La décision de la Cour de cassation

La Cour de cassation répond essentiellement au premier moyen, ainsi qu’à la deuxième et la quatrième branches du second.

Pour ce qui est du premier moyen, elle renvoie à l’article 3, § 1er, alinéa 1er, de l’arrêté royal n° 38, dont elle rappelle le texte, ainsi qu’à la présomption figurant dans son alinéa 2 : est présumée jusqu’à preuve du contraire se trouver dans les conditions d’assujettissement au statut social toute personne qui exerce en Belgique une activité professionnelle susceptible de produire certains revenus, notamment des rémunérations de dirigeant d’entreprise au sens de l’article 30, 2°, C.I.R., 1992.

Reprenant les constatations de la cour du travail selon lesquelles, conformément au statut de l’intercommunale, un expert choisi parmi les fonctionnaires des communes devait assister et conseiller chaque administrateur, constituant un Collège d’experts et étant rémunéré pour cette mission, la Cour de cassation retient que, si il ressort de ces constatations que la qualité de fonctionnaire subordonné à une commune dans les liens d’un statut constituait une condition de la désignation de l’intéressé, il ne s’ensuit pas que cette mission a été exercée sous statut.

Pour les autres critiques de la motivation de l’arrêt, la Cour conclut que la cour du travail a justifié légalement sa décision que la mission exercée constitue une activité en raison de laquelle l’intéressé n’est pas engagé dans les liens d’un statut.

Le pourvoi est dès lors rejeté.

Intérêt de la décision

Cet arrêt renvoie à l’hypothèse prévue à l’article 5bis de l’arrêté royal n° 38, cette disposition concernant un cas d’exonération d’assujettissement. Il s’agit d’une exception au principe général d’assujettissement résultant de l’exercice d’une activité professionnelle susceptible de produire des revenus, deux conditions cumulatives devant être remplies, étant qu’il doit s’agir d’un mandat dans un organisme public ou privé et que l’intéressé doit être chargé de celui-ci (i) soit en raison des fonctions qu’il exerce auprès d’un pouvoir public, (ii) soit en qualité de représentant d’une organisation représentative (travailleurs, employeurs ou indépendants), (iii) soit en qualité de représentant de l’Etat, d’une province ou d’une commune.

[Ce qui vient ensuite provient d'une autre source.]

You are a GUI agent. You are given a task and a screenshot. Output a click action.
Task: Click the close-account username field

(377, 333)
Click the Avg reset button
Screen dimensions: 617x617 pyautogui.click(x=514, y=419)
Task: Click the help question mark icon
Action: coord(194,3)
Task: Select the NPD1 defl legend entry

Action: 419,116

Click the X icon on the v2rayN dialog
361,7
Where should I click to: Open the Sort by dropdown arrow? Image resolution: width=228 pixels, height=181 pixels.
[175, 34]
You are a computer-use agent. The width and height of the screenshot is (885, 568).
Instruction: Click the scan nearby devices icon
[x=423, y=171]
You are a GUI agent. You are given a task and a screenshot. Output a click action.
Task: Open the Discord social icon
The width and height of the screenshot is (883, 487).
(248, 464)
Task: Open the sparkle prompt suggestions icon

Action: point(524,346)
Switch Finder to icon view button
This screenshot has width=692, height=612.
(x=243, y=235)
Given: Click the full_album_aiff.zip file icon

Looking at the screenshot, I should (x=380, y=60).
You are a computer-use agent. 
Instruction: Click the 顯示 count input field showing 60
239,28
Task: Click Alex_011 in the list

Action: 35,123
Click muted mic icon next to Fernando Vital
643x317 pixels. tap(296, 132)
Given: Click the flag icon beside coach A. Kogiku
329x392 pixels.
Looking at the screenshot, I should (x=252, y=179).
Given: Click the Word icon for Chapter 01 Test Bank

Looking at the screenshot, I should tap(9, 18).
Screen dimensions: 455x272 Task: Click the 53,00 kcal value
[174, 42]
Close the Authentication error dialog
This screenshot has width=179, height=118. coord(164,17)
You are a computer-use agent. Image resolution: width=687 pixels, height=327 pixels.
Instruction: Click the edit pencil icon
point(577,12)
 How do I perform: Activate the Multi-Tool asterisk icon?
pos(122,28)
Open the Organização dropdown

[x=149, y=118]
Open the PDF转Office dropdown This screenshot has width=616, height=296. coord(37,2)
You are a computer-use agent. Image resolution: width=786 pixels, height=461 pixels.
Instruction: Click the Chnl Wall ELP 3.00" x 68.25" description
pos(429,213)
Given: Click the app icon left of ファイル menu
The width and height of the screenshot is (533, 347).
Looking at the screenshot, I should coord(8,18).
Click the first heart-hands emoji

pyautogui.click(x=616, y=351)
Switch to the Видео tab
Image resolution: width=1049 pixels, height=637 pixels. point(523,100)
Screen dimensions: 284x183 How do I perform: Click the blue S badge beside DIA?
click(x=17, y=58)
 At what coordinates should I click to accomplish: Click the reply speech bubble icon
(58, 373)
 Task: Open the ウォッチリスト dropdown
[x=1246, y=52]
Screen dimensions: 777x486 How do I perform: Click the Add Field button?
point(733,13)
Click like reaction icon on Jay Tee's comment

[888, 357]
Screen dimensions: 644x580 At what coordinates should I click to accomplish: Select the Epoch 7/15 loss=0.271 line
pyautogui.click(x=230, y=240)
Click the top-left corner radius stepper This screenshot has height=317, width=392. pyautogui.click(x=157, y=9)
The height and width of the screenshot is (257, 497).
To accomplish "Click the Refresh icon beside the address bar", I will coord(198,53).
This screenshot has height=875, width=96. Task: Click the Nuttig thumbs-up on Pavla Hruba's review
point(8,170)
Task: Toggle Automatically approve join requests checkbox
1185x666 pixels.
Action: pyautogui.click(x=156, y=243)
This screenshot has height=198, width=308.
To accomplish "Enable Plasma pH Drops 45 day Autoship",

L’on peut renvoyer sur la question à une décision rendue précédemment par la Cour du travail de Mons (C. trav. Mons, 13 février 2009, R.G. 19.547), qui a retenu que devait être appliquée ladite disposition dans l’hypothèse où un mandat d’administrateur d’une société anonyme avait été confié à un membre du personnel statutaire d’un pouvoir public, et ce dans le cadre d’une représentation de celui-ci. Il n’y avait pour la cour pas lieu à l’assujettir au statut social. Dès lors cependant que d’autres fonctions d’administrateur étaient en cause mais n’étaient pas concernées par le mandat, la cour décida que la seule qualité de conseiller communal ne suffisait pas à exonérer le titulaire de l’assujettissement. Après avoir ordonné une réouverture des débats, elle arriva à la conclusion que la thèse de la représentation de l’administration communale ne pouvait être suivie, celle-ci n’étant étayée par aucun document au dossier.